La promesse de la terre qui avait déjà été donnée (en 12,1. 7) lors du premier appel
à Harrân, qui avait été confirmée après la séparation avec Lot (13, 15-17), réaffirmée
à l’occasion des deux alliances, celle conclue entre les animaux coupés (15, 7-8) et
celle de la circoncision (17,8), cette promesse de la terre est reprise ici en ces
termes : ta descendance prendra possession de la porte de tes ennemis. Le sens
général de cette affirmation est clair, à savoir que la descendance d’Abraham
prendra possession d’un pays occupé par d’autres, mais l’expression est étrange. La
porte implique que la descendance occupera les villes puisque la porte, souvent
fortifiée, est le lieu stratégique qui permet l’accès à la ville, donne pouvoir sur elle. La
porte est aussi le lieu où siège le tribunal : peut-on comprendre que la justice sera
rendue selon le droit du Dieu de la postérité d’Abraham ? Quoiqu’il en soit, cette
victoire n’entraînera pas l’extermination des ennemis puisque ceux-ci font partie des
nations et, au contraire, les promesses se terminent par ces mots : se béniront en ta
descendance (celle d’Abraham) toutes les nations de la terre. La même promesse
avait été donnée à Abraham dans l’appel initial (12,3) : en toi seront bénies toutes les
familles de la terre puis reprise après l’apparition de Mamré (18,18) : Abraham doit
devenir une nation grande et puissante en qui seront bénies toutes les nations de la
terre ; elle est étendue maintenant à toute sa postérité. La bénédiction ne concerne
pas seulement Abraham, sa famille, sa descendance, elle s’étend à tous les peuples
et à tous les temps.
Le second discours de l’ange reprend tout le passé d’Abraham en confirmant et
amplifiant les promesses qui lui avaient été faites et s’ouvre aussi sur le futur car il
annonce en filigrane la naissance du peuple d’Israël puis l’apparition de la multitude
innombrable de tous les croyants au Dieu Unique, nombreux comme les étoiles du
ciel et les grains de sable des rivages de la mer.

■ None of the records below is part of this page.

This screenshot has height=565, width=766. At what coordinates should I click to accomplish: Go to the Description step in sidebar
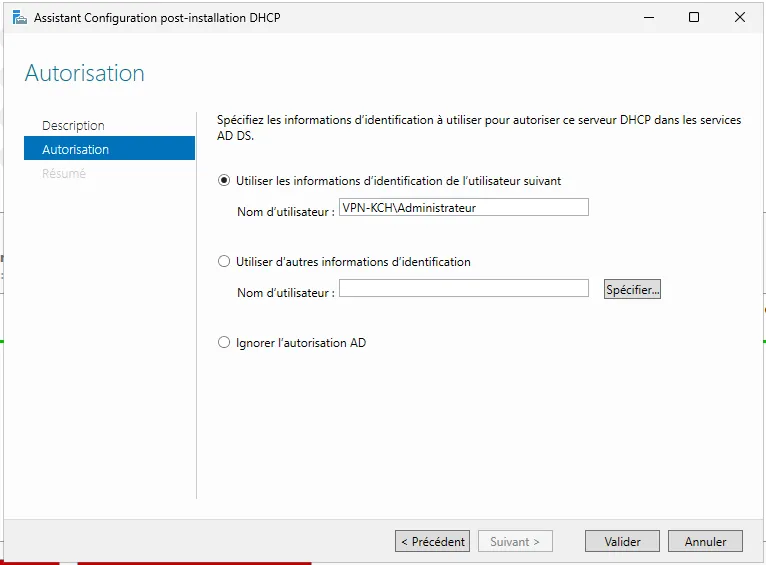(73, 125)
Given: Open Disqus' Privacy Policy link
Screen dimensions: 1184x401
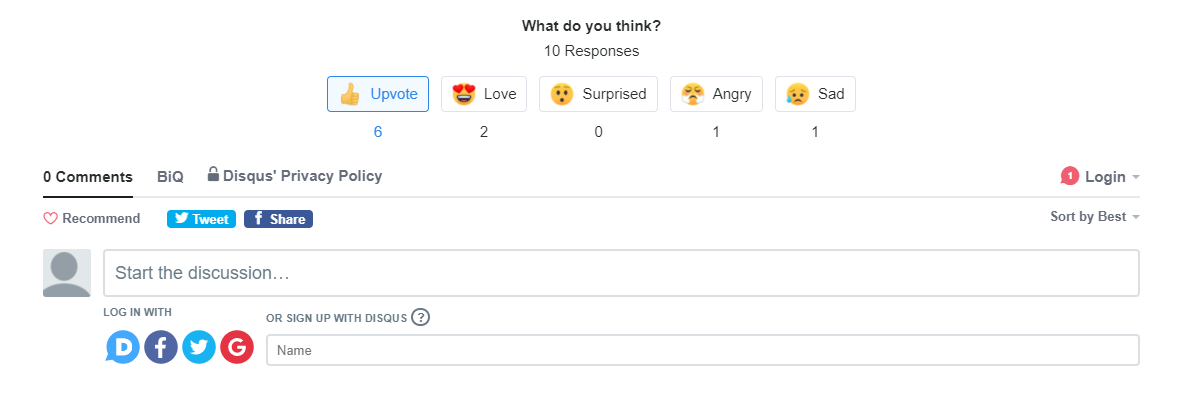Looking at the screenshot, I should (x=303, y=176).
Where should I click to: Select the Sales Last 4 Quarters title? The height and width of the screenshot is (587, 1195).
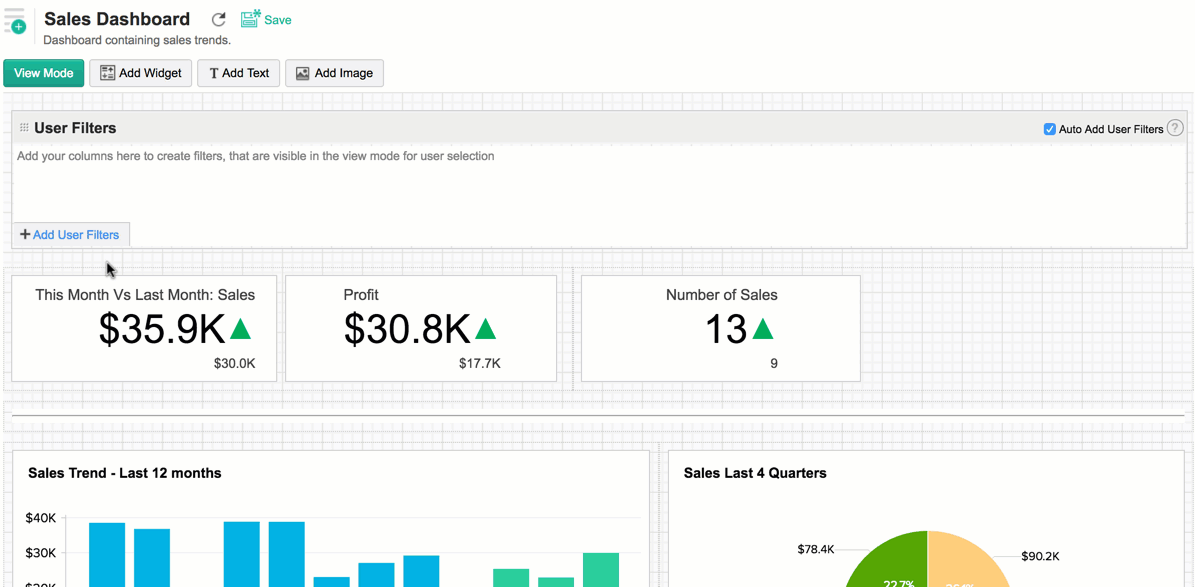tap(755, 473)
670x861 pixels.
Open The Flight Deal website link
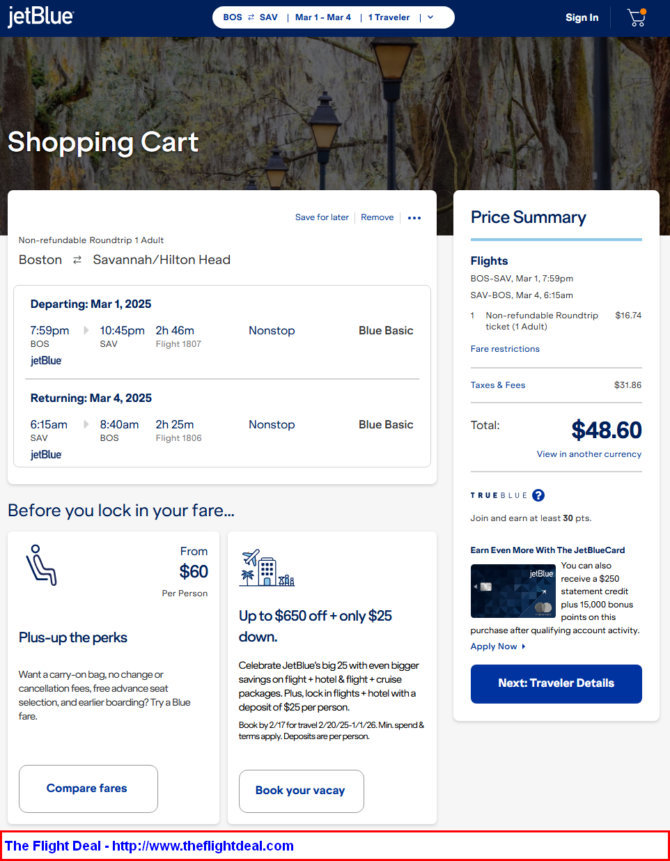pos(149,846)
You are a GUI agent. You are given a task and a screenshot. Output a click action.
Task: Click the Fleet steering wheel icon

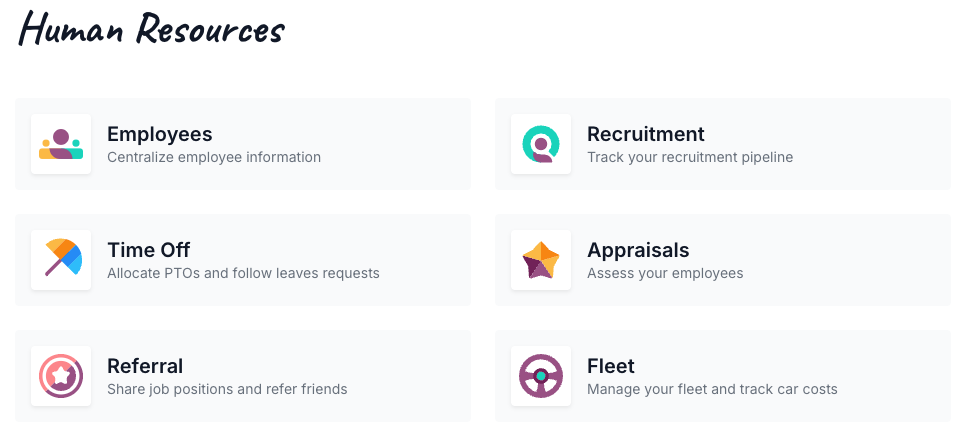[x=541, y=376]
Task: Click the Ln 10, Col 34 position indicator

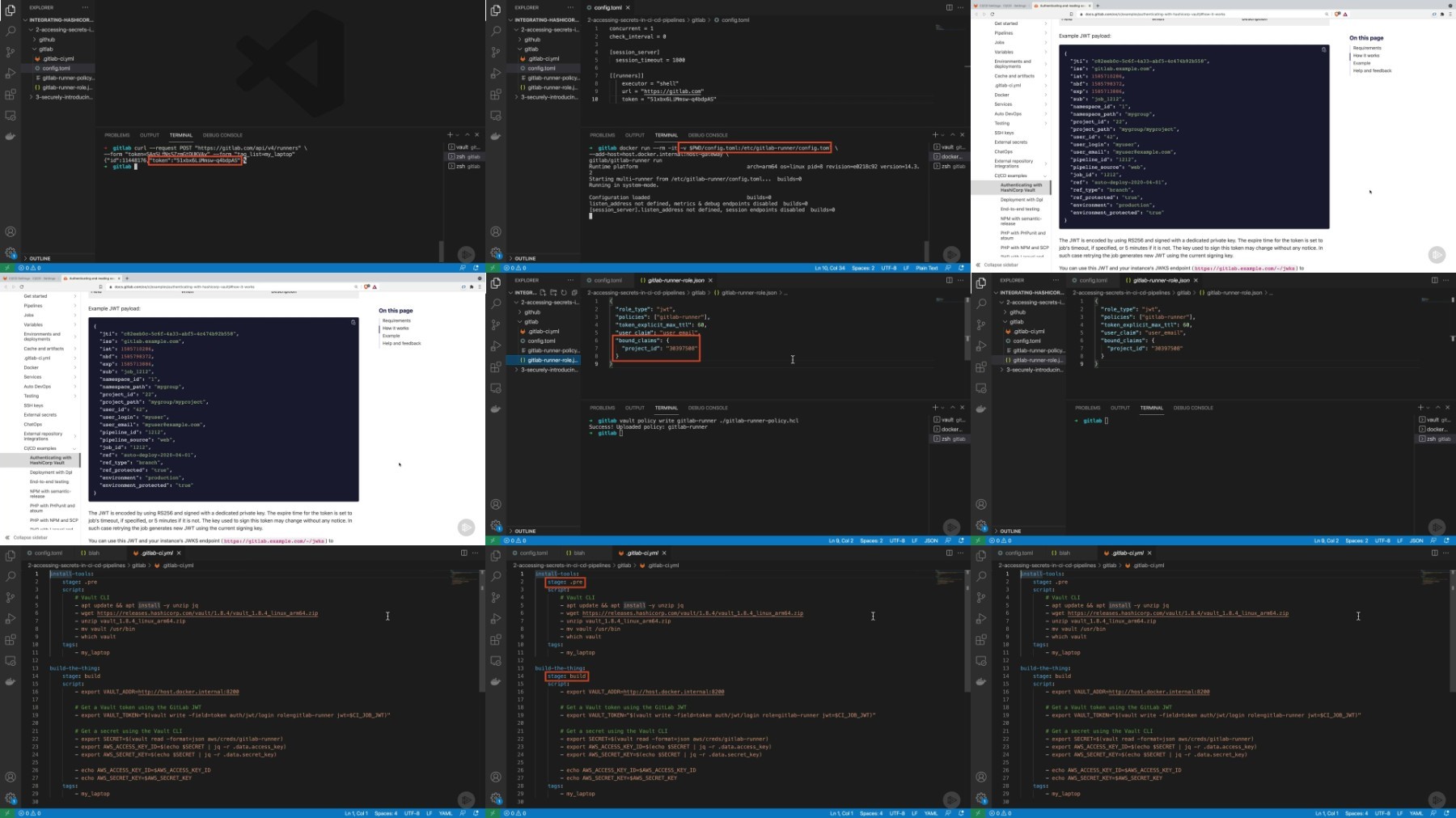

Le retour d’Abraham à Beér-Shèba (22,19)

Après l’épreuve et le discours du messager, le retour d’Abraham à Beér-Shèba est


raconté en un seul verset : (19) Et Abraham revint vers les garçons, et ils se levèrent
et ils allèrent uniment vers Beér-Shèba et Abraham demeura à Beér-Shèba.
Abraham revient vers les garçons, ses deux serviteurs qu’il avait laissés avec l’âne
pour monter avec Isaac sur la montagne. Il leur avait dit : « Nous reviendrons vers
vous » mais il revient seul puisque rien n’est dit d’Isaac. Il retrouve les garçons à son
service mais le récit ne parle plus de son garçon, Isaac. L’absence de celui-ci est
encore soulignée par le fait que le mot ‘’uniment’’ qui avait servi à deux reprises à
qualifier l’entente et l’unité entre le père et le fils s’applique maintenant à l’accord
entre Abraham et les jeunes à son service. Il a offert son fils au Seigneur et il en est
maintenant séparé. Est-ce la coupure du lien de possession qui l’unissait à son fils
qui lui permet d’établir à présent avec d’autres que le fils de sa chair un lien d’unité ?
Il revient habiter à Beér-Shèba, au Puits du Serment, la ville dont le nom était
expliqué au chapitre précédent par les alliances passées avec Abimélekh. Désormais
ce nom rappellera aussi le serment par lequel Dieu s’est engagé à combler Abraham
et sa descendance de sa bénédiction.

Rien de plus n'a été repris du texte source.